Reproduce exactly the lines below from the one containing "You are a GUI" through the one containing "Select the text", including both, and nothing else.

■ **EXERCISE INPUTS**:
=-=-=
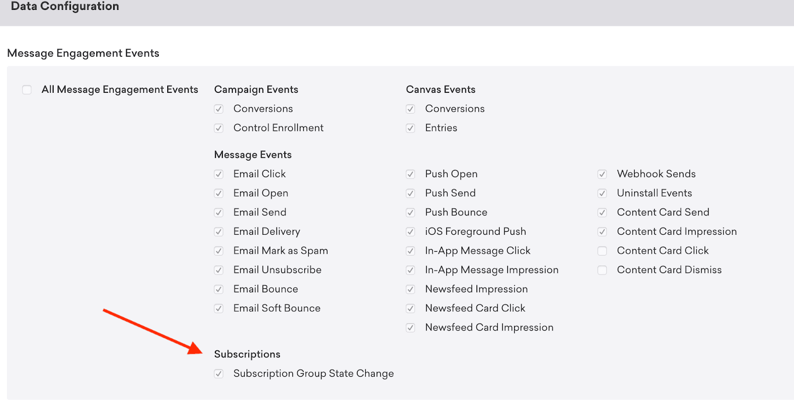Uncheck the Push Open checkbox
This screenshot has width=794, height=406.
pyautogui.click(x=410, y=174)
=-=-=
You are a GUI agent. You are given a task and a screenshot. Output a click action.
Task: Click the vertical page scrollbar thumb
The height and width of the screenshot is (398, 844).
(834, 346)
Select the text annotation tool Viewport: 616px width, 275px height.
=-=-=
■ **REPLY**:
You are a GUI agent. You are given a task and a screenshot. Output a click action.
Task: Click the vertical page scrollbar thumb
The height and width of the screenshot is (398, 844).
(834, 346)
Select the text annotation tool Viewport: 616px width, 275px height.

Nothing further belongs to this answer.